John Harrison (left) and Jake Wright (right)

Lusso invests £100,000 in new technology to boost growth, supported by Made Smarter

Lusso, the cycle clothing manufacturer, is gearing up for growth after investing £100,000 in new technology with the support of Made Smarter.

The brand, based in Radcliffe, Greater Manchester, is a used by professional and amateur cyclists globally.

It is run by Jake Wright, a 24-year-old former professional cyclist and twice junior national time trial champion, who is leading the 40-year-old business through a digital transformation.

With the support of the Made Smarter North West adoption programme, a government-funded initiative to help SME manufacturers digitalise, decarbonise and grow through technology, Lusso is replacing manual production processes with an Auto CAD and CAM system, material scanner and photo digitiser technology.

This investment will speed up the cutting process by 80%, increase productivity by 400%, boost revenue, open up to new global markets, and create three new jobs in the next 12 months.

It will also start a new chapter, allowing founder John Harrison, also a former champion cyclist, to retire, and maintaining Lusso’s position as a cycle clothing company still making all its products in the UK.

Jake Wright, managing director, said: “We want to be recognised as one of the major cycling clothing brands in the UK, to build on the excellent strong reputation of our products and services by expanding into new markets, and to continue to grow international sales.

“Made Smarter has given us the know-how, the confidence and the digital tools to take this business to another level.”

Lusso was established in 1982 by cyclist John and his wife Dorothy.

Wright took over the business In 2021, keeping John on as part of the succession strategy.

After a rebrand, which included a new website, product restructure and increased marketing activity, orders increased. But the business struggled to keep up with demand because traditional manual cutting processes relied on John’s skill and expertise.

Wright turned to Made Smarter who worked with the business to create a digital roadmap and connected them with Vetigraph, a fashion industry digital solution company, to develop a technology solution to overcome their key challenges and understand the process of pattern digitisation.

The technology will allow Lusso to meet the demand for custom cycling clothing for clubs, teams and charity events, and allow the business to venture into other sportswear markets such as football, rugby, run and gym wear.

Wright added: “John built a fantastic and well-loved brand with his bare hands over four decades. I have been honoured to take on the business and develop a roadmap to a digital future and a successful one.”

Donna Edwards, director of Made Smarter’s North West Adoption programme, said: “We are delighted to be supporting Lusso to accelerate its digital transformation.

Donna Edwards

“It is a fantastic example of a small business investing in technologies as a route to growth, prosperity and sustainability.

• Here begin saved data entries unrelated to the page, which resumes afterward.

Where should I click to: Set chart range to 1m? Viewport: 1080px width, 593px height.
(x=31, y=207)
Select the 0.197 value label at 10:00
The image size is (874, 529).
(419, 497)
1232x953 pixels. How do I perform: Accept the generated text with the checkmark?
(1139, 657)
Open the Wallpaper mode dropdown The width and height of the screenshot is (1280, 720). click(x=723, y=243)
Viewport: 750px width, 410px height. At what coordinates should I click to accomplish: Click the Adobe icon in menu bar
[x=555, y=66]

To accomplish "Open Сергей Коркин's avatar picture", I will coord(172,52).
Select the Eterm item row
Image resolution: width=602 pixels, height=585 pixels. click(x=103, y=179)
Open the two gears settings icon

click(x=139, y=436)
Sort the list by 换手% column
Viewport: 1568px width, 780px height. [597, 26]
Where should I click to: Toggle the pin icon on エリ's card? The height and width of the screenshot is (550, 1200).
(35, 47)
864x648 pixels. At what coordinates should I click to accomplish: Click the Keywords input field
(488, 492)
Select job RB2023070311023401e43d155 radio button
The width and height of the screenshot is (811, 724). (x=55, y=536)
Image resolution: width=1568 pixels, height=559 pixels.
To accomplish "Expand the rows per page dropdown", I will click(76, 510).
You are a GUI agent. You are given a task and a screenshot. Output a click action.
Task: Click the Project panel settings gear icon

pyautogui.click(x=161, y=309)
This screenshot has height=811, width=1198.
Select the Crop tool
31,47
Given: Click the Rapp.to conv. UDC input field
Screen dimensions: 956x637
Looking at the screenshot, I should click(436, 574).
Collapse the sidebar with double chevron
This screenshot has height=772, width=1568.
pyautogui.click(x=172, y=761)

“Lusso is among hundreds of manufacturers in the region grasping the opportunities offered by Made Smarter which include expert, impartial technology advice, digital transformation workshops to help take that first step to transform a business, support with technology investment, and leadership and skills training. I would encourage other SME manufacturers to do the same.”

Launched in the North West in 2019, Made Smarter has supported more than 2,500 businesses.

This includes 250 manufacturers who have collectively invested £18 million in technologies which enable them to integrate systems, capture and analyse data, and even create simulations of their plants and processes, others are now using 3D-printing, automation, and robotics to solve business challenges and meet increased demand.

Read more: SRAM appoints Tibor Gijssen as European aftermarket sales director

By adopting cutting-edge technologies, these businesses are benefiting from improved productivity and revenue, increased exports and job creation, an upskilled workforce, lower energy bills, and a reduced carbon footprint.

Almost 1,300 new jobs are forecast to be created, 2,400 existing roles upskilled, and an additional £209 million in GVA for the North West economy over the next three years.